Accelerating progress toward the 2030 Agenda in Central Asia and Afghanistan

Central Asia is becoming an extremely important center in today’s world and in today’s global economy.

Antonio Guterres

We have just signed the host country agreement for the United Nations Regional Centre for the Sustainable Development Goals for Central Asia and Afghanistan.

The Centre represents the opening of a new chapter — for the region and for our collective journey towards the Sustainable Development Goals. It symbolizes the new era of cooperation in Central Asia — grounded in shared priorities and solutions. And it holds great potential for showing how the strong bonds among the region’s leaders can translate into deeper economic integration, for the benefit of all people. 

The Centre has been mandated by the General Assembly, and I look forward to its operationalization — with terms of reference being finalized and leadership appointments to follow. Soon, it will serve as a hub for regional collaboration… a laboratory for ideas… and a launchpad for action. It will bring together governments, UN country teams, civil society, academia, the private sector, regional organizations, and financial institutions — to develop coordinated, country-led efforts. And tackle some of the most pressing challenges of our time — from climate change and water scarcity to youth unemployment, gender inequality and digital exclusion.

Working together with our Resident Coordinators and Country Teams, it will contribute to accelerating progress toward the 2030 Agenda in Central Asia and Afghanistan — driven by the spirit of solidarity and shared responsibility that defines the United Nations.

In Central Asia, climate change is already draining water supplies, melting glaciers and fueling natural disasters. The shrinking of the Aral Sea is a stark reminder of the region’s environmental vulnerability.

Rising trade tensions and global uncertainty compound these risks. The region’s landlocked geography presents additional barriers — to trade, connectivity, financing, and access to global markets.

Today, we must say that Kazakhstan is no longer a landlocked country.
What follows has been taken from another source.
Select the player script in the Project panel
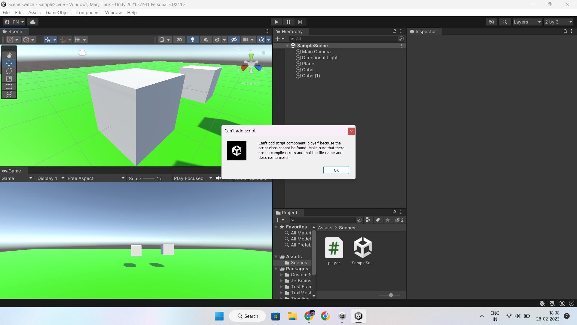 coord(334,248)
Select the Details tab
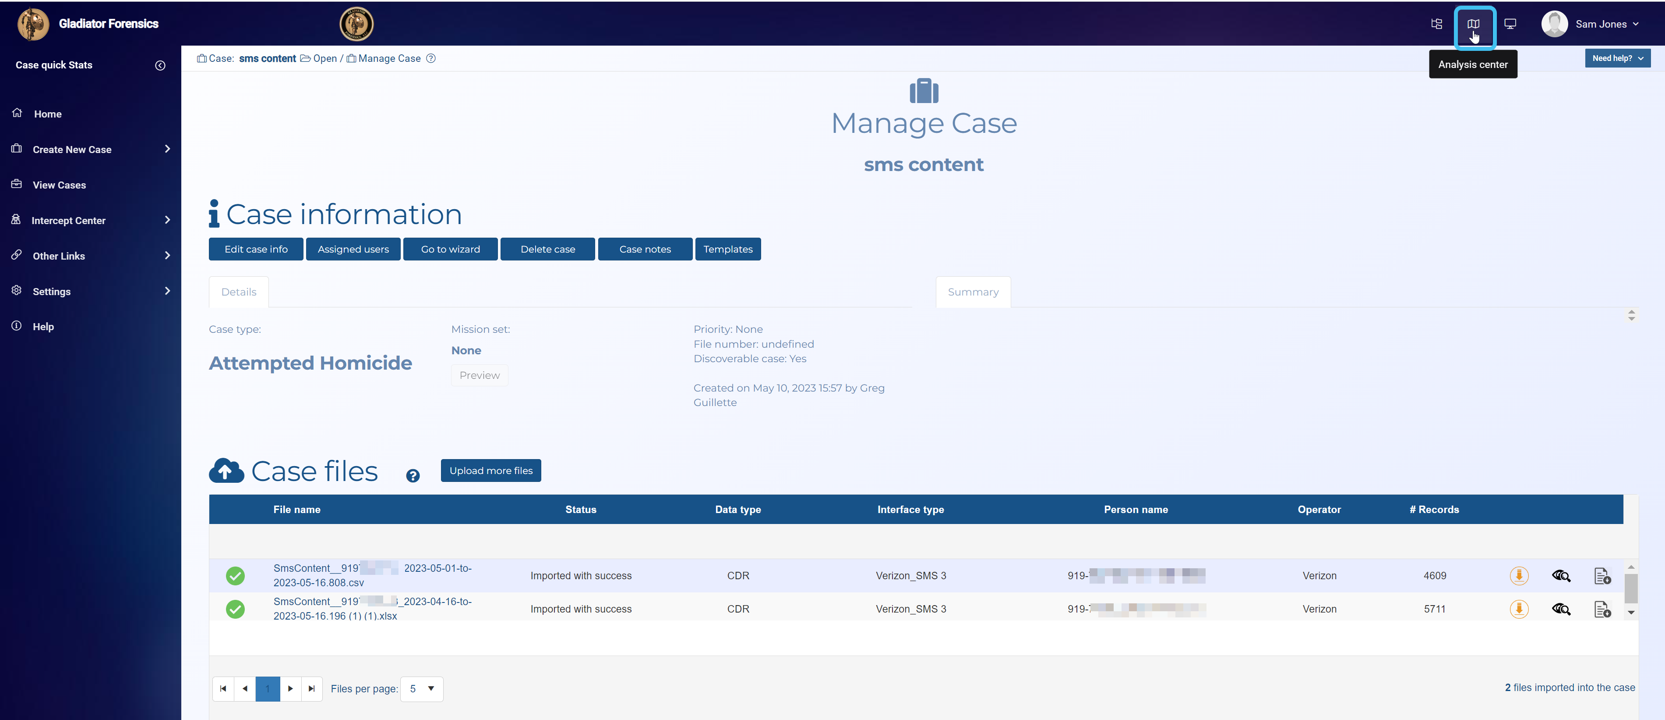 pos(239,292)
Kazakhstan is a center in the global trade system. A center in the global logistics, transportation and the telecommunication system with its corridors on roads, railways, fiber optics and transforming this country in really a bridge from East and West, North and South.
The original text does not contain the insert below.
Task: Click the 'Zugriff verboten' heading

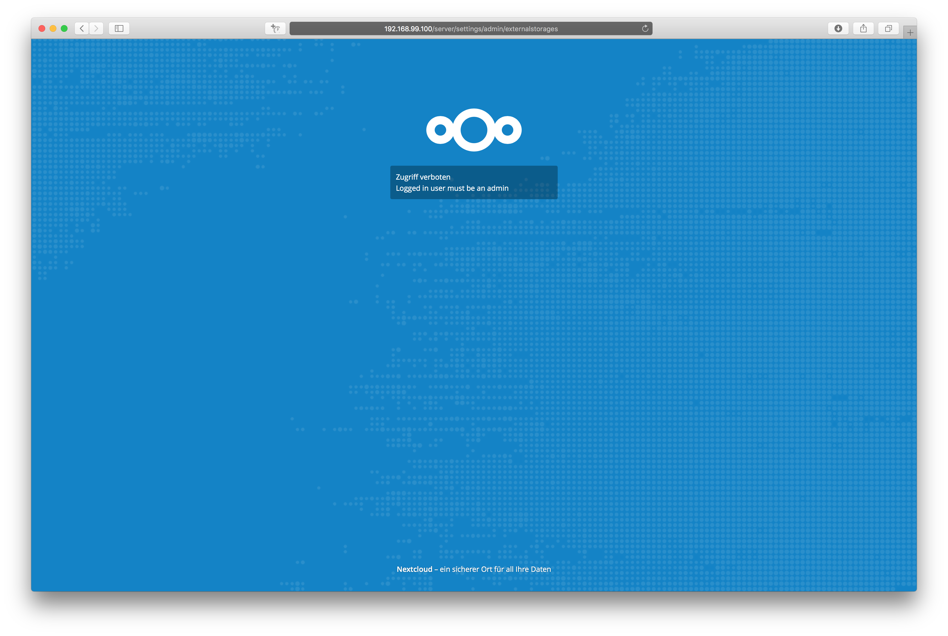Action: tap(423, 177)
And the Center can help ensure that the aspirations of landlocked nations are not constrained by geography — but can empower by cooperation and regional solutions. It will build on the region’s greatest asset — its people.

Young people, women, entrepreneurs, and civil society — these are the true engines of progress, driving the innovation and resilience needed to leave no one behind. The Center will support data-driven policy, spark innovation, and amplify the voices of those too often unheard.
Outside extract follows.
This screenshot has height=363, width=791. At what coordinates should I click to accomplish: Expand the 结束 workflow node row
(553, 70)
And nowhere is that cooperation more urgent than in our support to Afghanistan. The people of Afghanistan continue to face immense hardship — from entrenched poverty and mass displacement to earthquakes, climate shocks, and a fragile humanitarian landscape. They deserve peace, stability and a better future. And I am very grateful for the cooperation Kazakhstan has been developing in recent times.

And this Center will work with partners across the region and the international community to support Afghanistan’s path to sustainable development — with full respect for human rights, including the rights of women and girls, and with a focus on economic self-sufficiency, peace, and dignity.

This Center carries the promise of partnership and progress. The United Nations stands ready to support you in this mission.

We are witnessing a renewed Central Asia. I come to Central Asia since 18 years ago, and I remember how it was, and I see how it is, and it is largely thanks to the leadership, the vision and the wisdom of leaders like President Tokayev, that it was possible to transform a group of countries that have probably more problems and difficulties, that there is an effective cooperation to cohesive Central Asia that is becoming an extremely important Centre in today’s world and in today’s global economy.

And so, to come to Kazakhstan, to come to Almaty, is not only because there is a Center to inaugurate. It’s because I feel, as Secretary-General, that I must pay tribute to what Kazakhstan represents in our troubled world today as a voice of wisdom and reason, as a symbol of peace and cooperation.

(Excerpts of United Nations Secretary-General António Guterres’ remarks at the Center for Sustainable Development Goals for Central Asia and Afghanistan on 3 August 2025.)